Railway station in Iga, Mie Prefecture, Japan

Idamichi Station (猪田道駅, Idamichi-eki) is a passenger railway station in located in the city of Iga, Mie Prefecture, Japan, operated by the private railway operator Iga Railway.

==Lines==
Idamichi Station is served by the Iga Line, and is located 8.0 rail kilometers from the starting point of the line at Iga-Ueno Station.

==Station layout==
The station consists two opposed side platforms connected by a level crossing. The station is unattended and has no station building.
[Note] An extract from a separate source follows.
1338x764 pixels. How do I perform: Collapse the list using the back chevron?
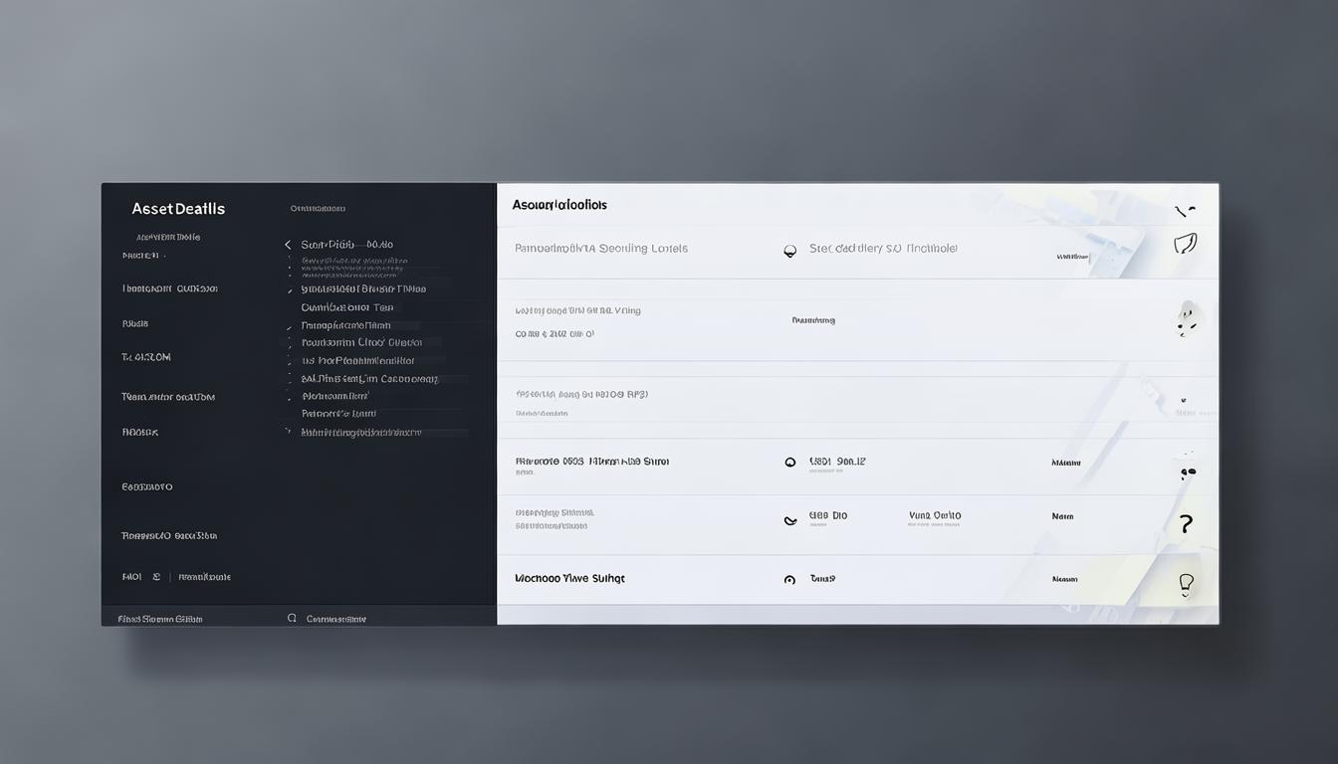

The platform is short, and can only handle trains of two cars in length.

==Platform==

| 1 | ■ Iga Line | for Iga-Kambe |
| 2 | ■ Iga Line | for Iga-Ueno, Uenoshi |

==Adjacent stations==

| « |  | Service | » |  |
Iga Line
| Shijuku |  | - | Ichibe |  |

==History==
Idamichi Station was opened on July 18, 1922. Through a series of mergers, the Iga Line became part of the Kintetsu network by June 1, 1944, but was spun out as an independent company in October 2007.

==Passenger statistics==
In fiscal 2019, the station was used by an average of 41 passengers daily (boarding passengers only).

==Surrounding area==
The surrounding area is the countryside. There is an intersection of Japan National Route 422 and Mie Prefectural Highway 688 in front of the station.